Active Surveillance for Prostate Cancer 

Early-Stage Prostate Cancer Patients "Watch and Wait"

More men diagnosed with early stage prostate cancer are choosing to defer treatment, preferring to monitor the status of their cancer by having regular exams and tests that are designed to let them know if they need to be treated or if they can continue to hold off.

The strategy used to be called “watchful waiting” but is now more often referred to as “active surveillance” when it refers to younger men.

In years past, physicians often encouraged men in their 70s and 80s to adopt the watchful waiting strategy. This was because prostate cancer usually grows slowly, and there was a good change that they would die from other causes.

But there has been a sea change in the thinking about the need for prostate cancer treatment. Today at BIDMC, more than 50 percent of younger men are adopting the active surveillance strategy. Ten years ago, only five to 10 percent of younger patients with low-grade, early stage prostate cancer were choosing to watch and wait.

A number of landmark studies in that time have shown the strategy is safe.

BIDMC Urologists Open-Minded

The urologists at BIDMC are in tune with the thinking that active surveillance is a safe strategy for appropriate patients. There are still urologists at other institutions who don’t share this confidence. Many still tell their patients they need immediate treatment.

Of course, many younger men with low-grade prostate cancer opt for treatment, whether it is surgery or one of a number of types of radiation therapy. Some men are uncomfortable living with cancer inside of them.

But the numbers who choose active surveillance are growing. Often this is because they fear the side effects of treatment — incontinence or erectile dysfunction or both.

Active surveillance usually involves getting blood tests that measure the levels of prostate-specific antigen or PSA, a protein linked to prostate cancer, as well as a digital rectal exam (DRE), every six months. In addition, a tissue biopsy every year or two monitors how much cancer is in the gland and how aggressive it might be. If changes occur, patients may decide to opt for treatment.

When watchful waiting is combined with regular blood tests and biopsies, the term “active surveillance” applies. In addition to the monitoring, many patients choose to adopt healthier diets, take supplements and increase regular exercise.

The Prostate Cancer Active Surveillance Study (PASS), the nation's largest clinical trial of active surveillance, is designed to identify and validate biomarkers — proteins, DNA, RNA and hormones — that predict aggressive prostate cancer. BIDMC is the only academic medical center in the Northeast participating in this study, under the leadership of Principal Investigator Andrew Wagner, MD, and co-Investigator Peter Chang, MD, both surgeons in BIDMC's Prostate Cancer Program.

Guidelines for Good Candidates

Active surveillance is not foolproof because the tests are not definitive. PSA tests are notoriously unreliable. That is why the search for new tests continues. In addition, a cancer that is growing or turning more aggressive may not be detectable by biopsy.
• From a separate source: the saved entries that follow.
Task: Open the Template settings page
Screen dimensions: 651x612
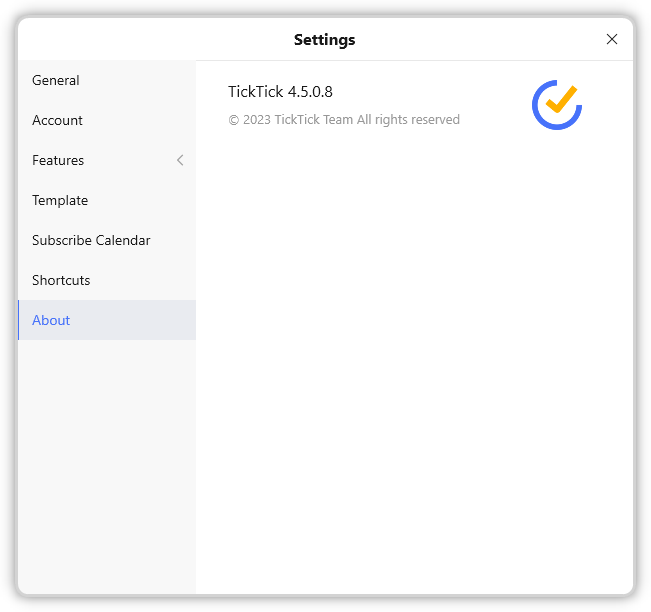Action: [x=107, y=201]
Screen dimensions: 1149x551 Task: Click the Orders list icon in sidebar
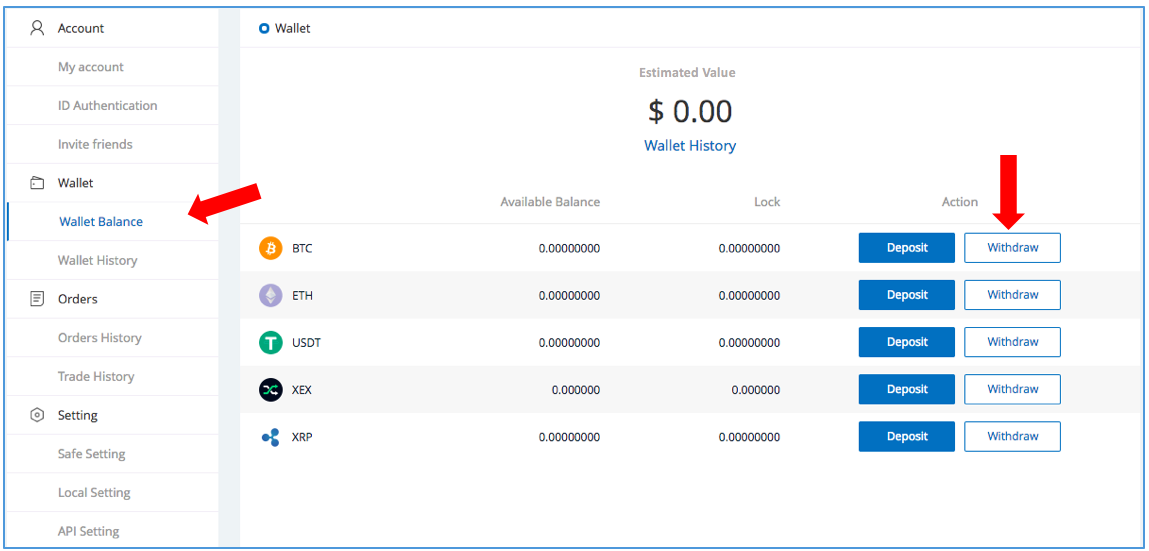click(x=37, y=299)
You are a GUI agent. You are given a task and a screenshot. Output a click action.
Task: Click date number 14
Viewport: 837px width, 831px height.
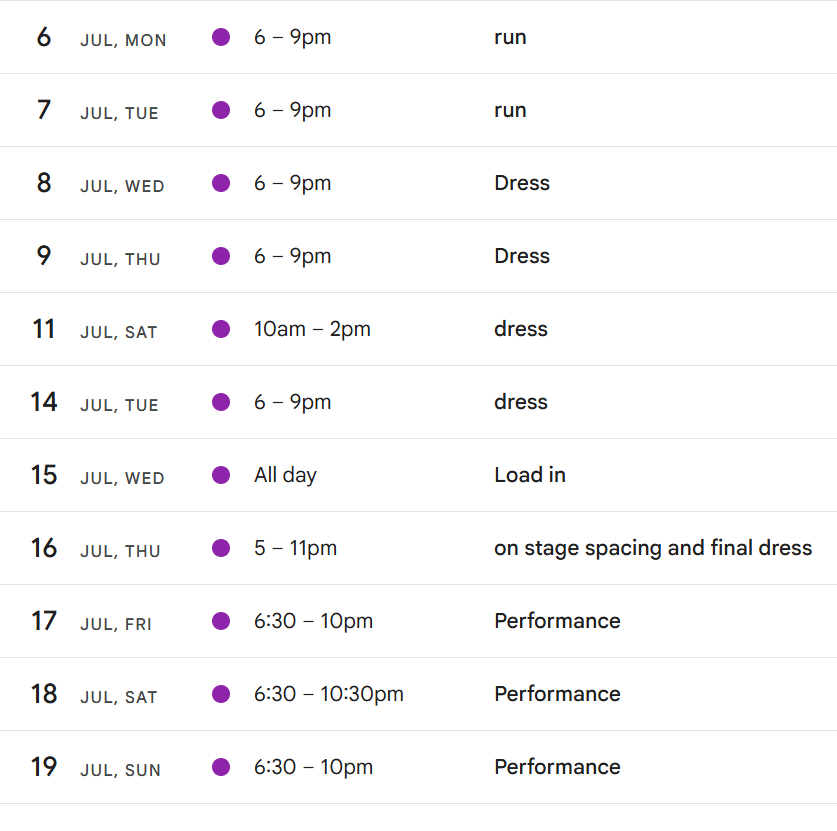coord(44,402)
Generally, patients who are good candidates for active surveillance are those with what physicians term “T1c” cancer. This means:

  • The tumor cannot be felt on a digital rectal exam
  • The PSA level is under 10 ng/mL
  • Cancer has been found on just one or two biopsy samples and none of the samples has more than 50 percent cancer
  • The cancer grade on the Gleason score (a measure of the cancer’s aggressiveness) is not higher than 6 out of a scale of 10

A landmark 2012 study published in the New England Journal of Medicine looked at 731 men over 15 years. All had early-stage prostate cancer and were divided into two groups: one had surgery and the other did active surveillance. During the study, the largest of its kind, about 7 percent of the men died of prostate cancer. There was no difference in the prostate cancer mortality rate or the overall death rate between the two groups. Most men survived the disease whether they had treatment or not.

The study suggested what many doctors have long believed: While most prostate cancers are not life-threatening, the vast majority of men who are diagnosed with it receive aggressive treatments they don’t need. About 100,000 radical prostatectomies — surgeries to remove the prostate — are done in the U.S. each year.

Active surveillance is gaining traction among patients who realize their low-grade tumor does not necessarily need to be treated.